I have a little money saved, not much, but enough to last six weeks without getting paid. Two months if I cut out my weekly therapy sessions—which I really don’t want to do. But considering the alternative—going home with my tail tucked between my legs—a few weeks without seeing Dr. Collins is a small price to pay.

It’s one hundred and twelve today and I’m sweating by the time I reach the casino/hotel and I pause for a moment, right inside the doors, to soak up the air-conditioning and say good-bye to my sister.

Then I wind my way through the casino with its blinking lights and ringing slot machine bells, heading for accounting to pick up my check. By my calculations, it should be about forty-eight hours’ worth—a full week before my five days off—and then a full day yesterday. Which sounds like it should be a decent amount, but really isn’t when you think about how long this paycheck has to last me since there won’t be any more tips until I find another job.

I figure it will be a relatively quick procedure—I’ve been fired, after all.

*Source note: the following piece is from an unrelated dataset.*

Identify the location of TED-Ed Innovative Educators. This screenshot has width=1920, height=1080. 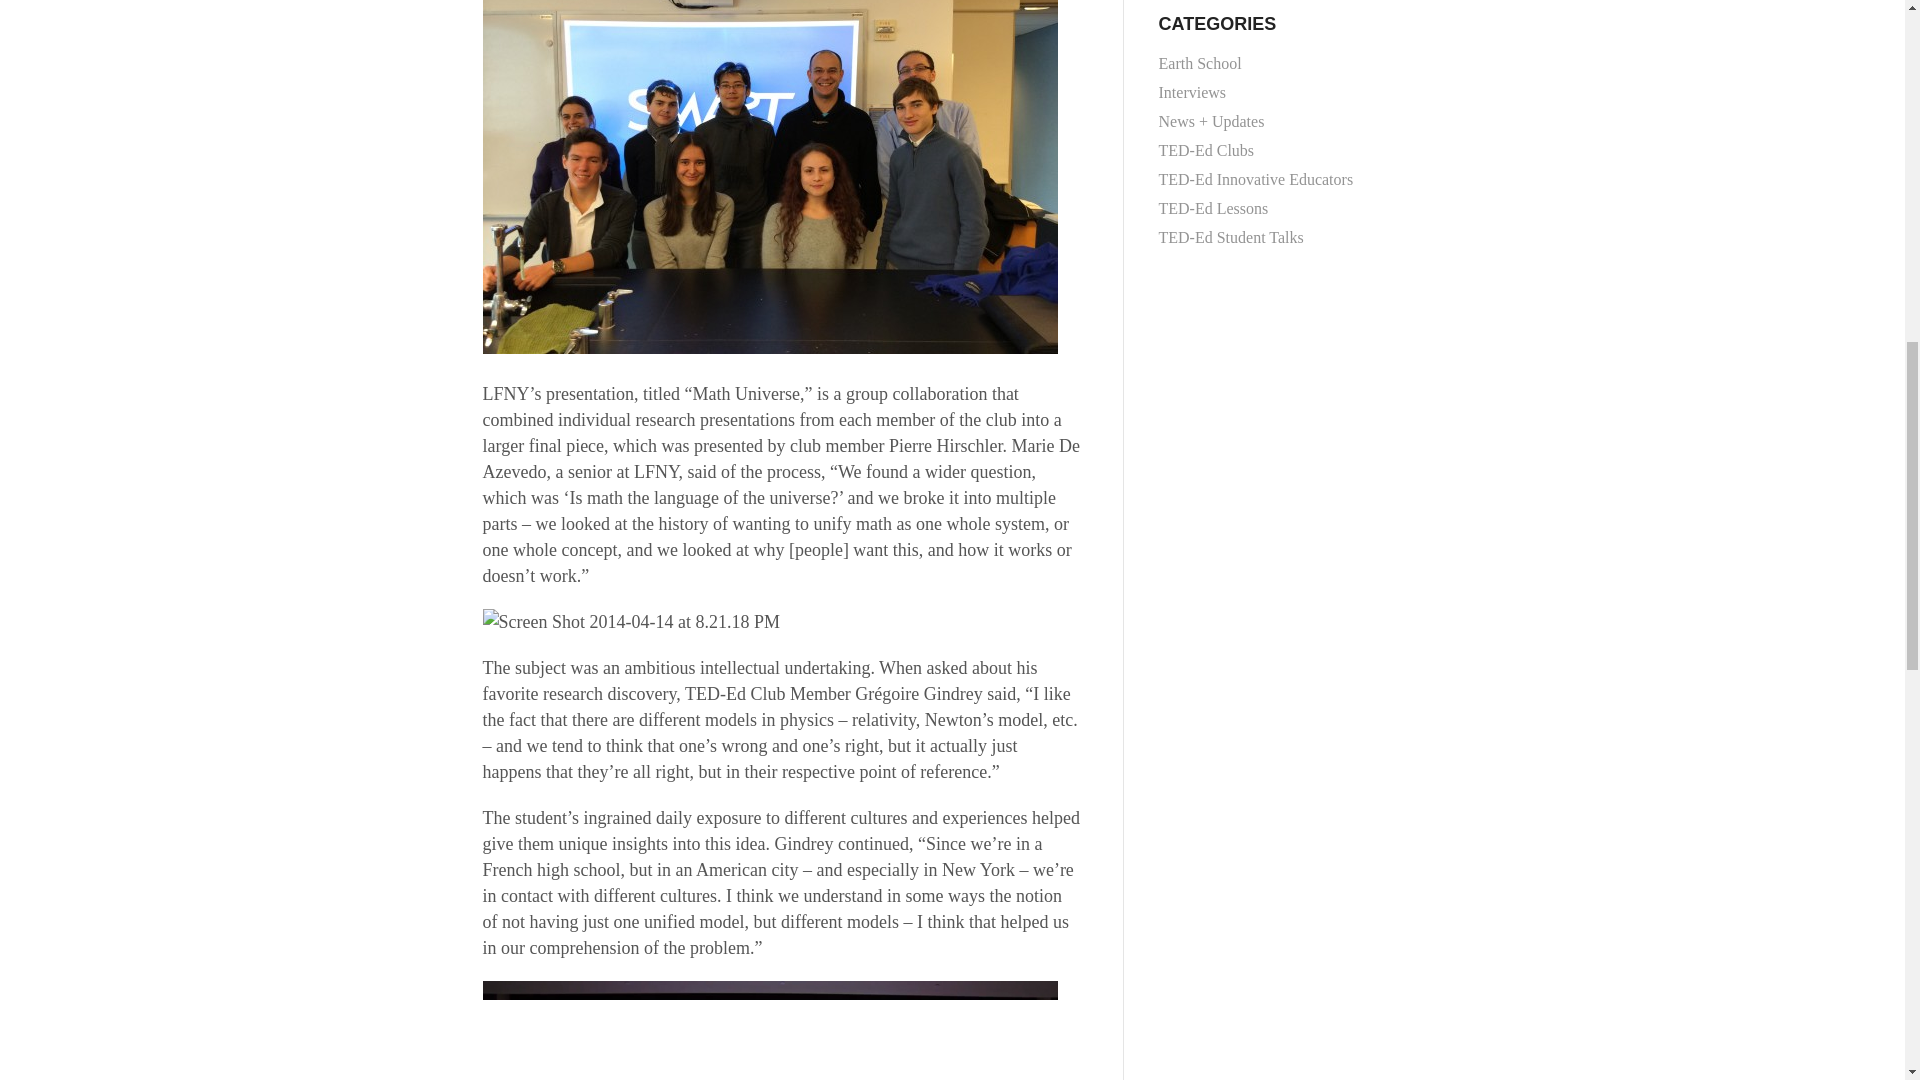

It’s not like that requires an exit interview. But when I get to accounting, they send me over to human resources and when I get to HR, they send me upstairs to Mr. Caine’s office.

Which totally pisses me off. I mean, come on. Yes, I hit a high roller but the jerk totally had it coming. Plus, I’ve already been fired—what the hell else does the old man want to do to me?

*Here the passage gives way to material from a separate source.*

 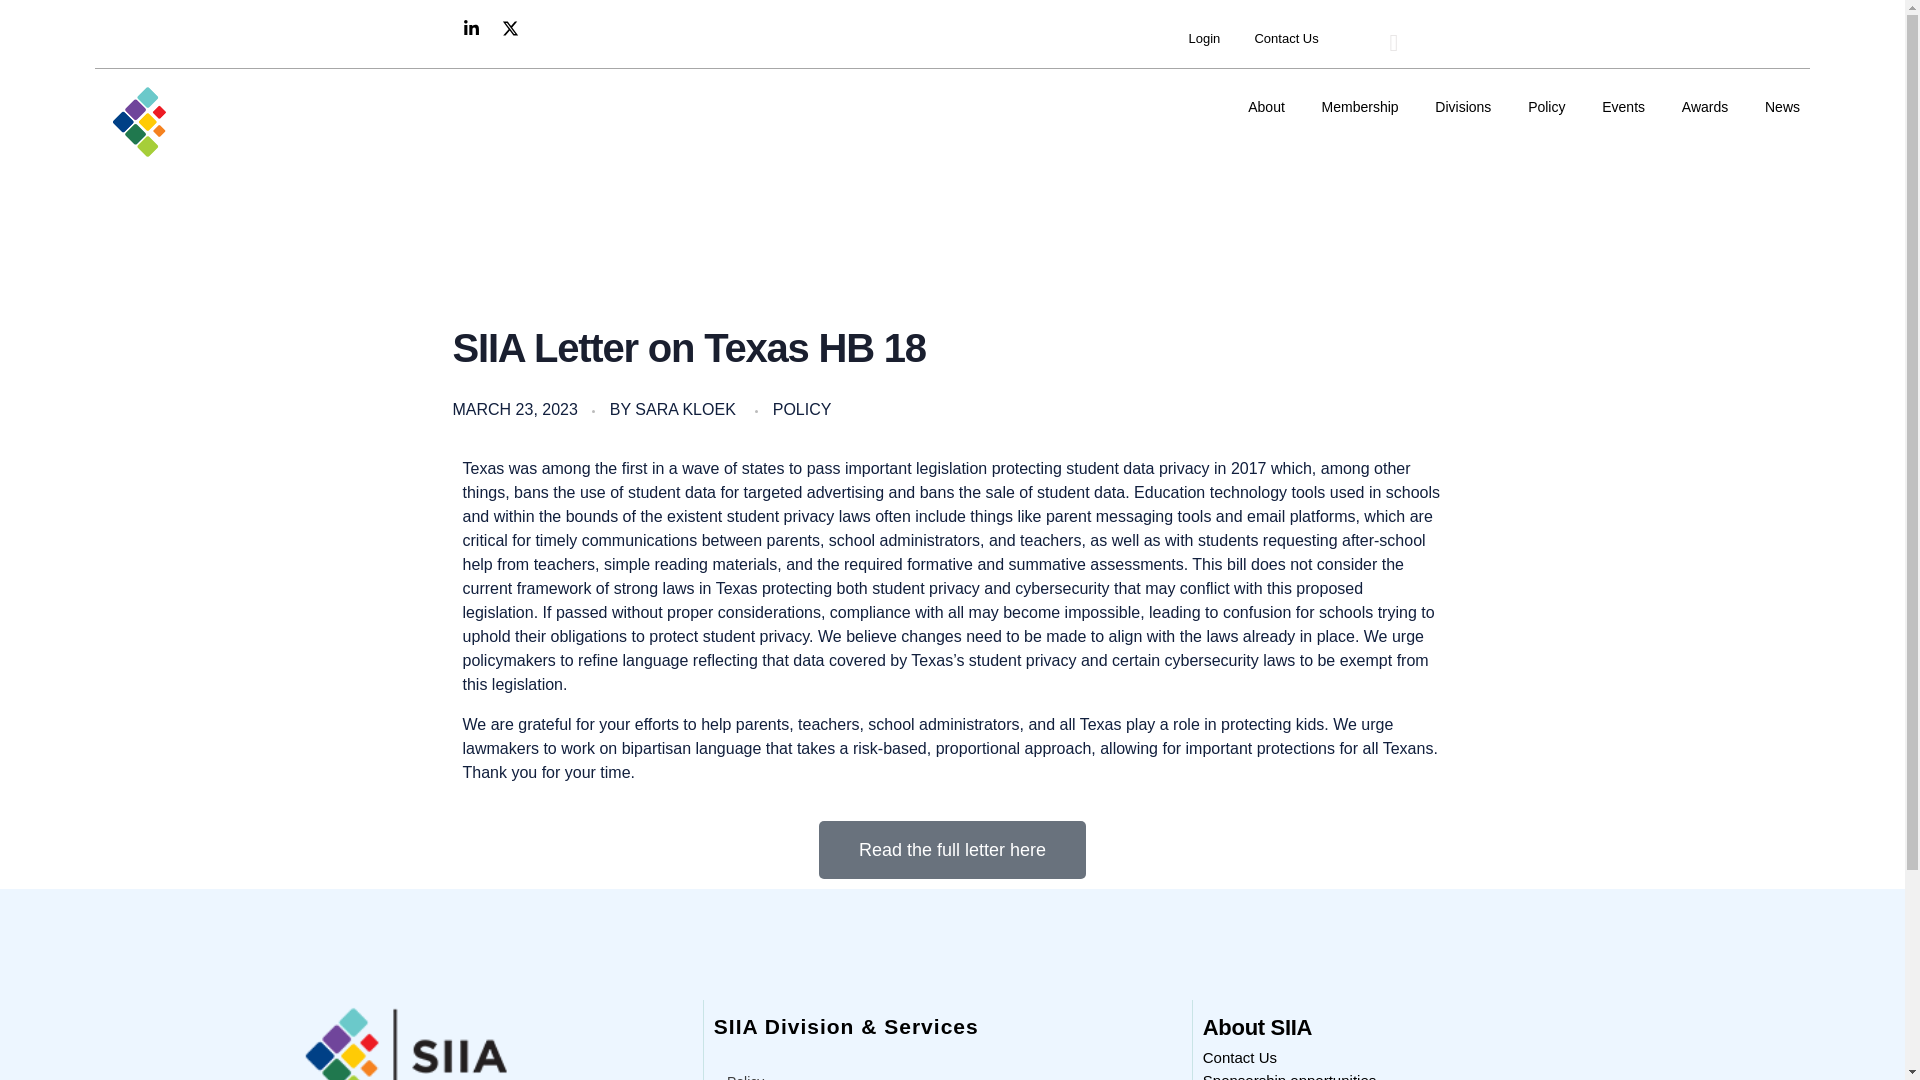 I want to click on SIIA, so click(x=127, y=176).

I’m tempted to duck out, to say to hell with the whole thing. But I need that paycheck—it’s the only thing standing between me and asking my father for money—and I’d rather hook on the Strip than ask him for a cent. Not because he wouldn’t give it to me, but because he would. The only problem is it would come with about a million strings attached to it and I am so done with that. It took me twenty-four years to cut those damn strings and gain control over my own life and when I did, it was messy as hell. No way am I voluntarily tying myself back up in them.

My stomach is roiling a little by the time I get to Mr. Caine’s office on the thirtieth floor. Not because I’m nervous about meeting with the big boss—I don’t get nervous like that anymore—but because I’m afraid of what he’s going to say. This is Vegas and these guys have all the power. If he doesn’t want to pay me because the high roller has suddenly decided to sue or something, there’s nothing I’m going to be able to do about it. Not without an attorney that I can’t afford anyway. And not when I’m the one who’s so clearly in the wrong.

Not that I’m about to admit that to him or anyone else. No, I need that damn paycheck and I’m not walking out of here without it.

When I get to his office, I check in with his secretary—an older woman with short hair and a sour expression that reminds me of the nuns at Our Lady of Lourdes, the all-girls Catholic school I attended all the way through my senior year in high school. She tells me to take a seat, but I ignore her. Instead, I wander over to the window and look out at the Strip far below me. From here it looks almost magical—the dirt and porn pamphlets and desperation are a million miles away.

I can’t help remembering a time when they were always a million miles away, a time when the glitter and the glam was all I knew of Las Vegas.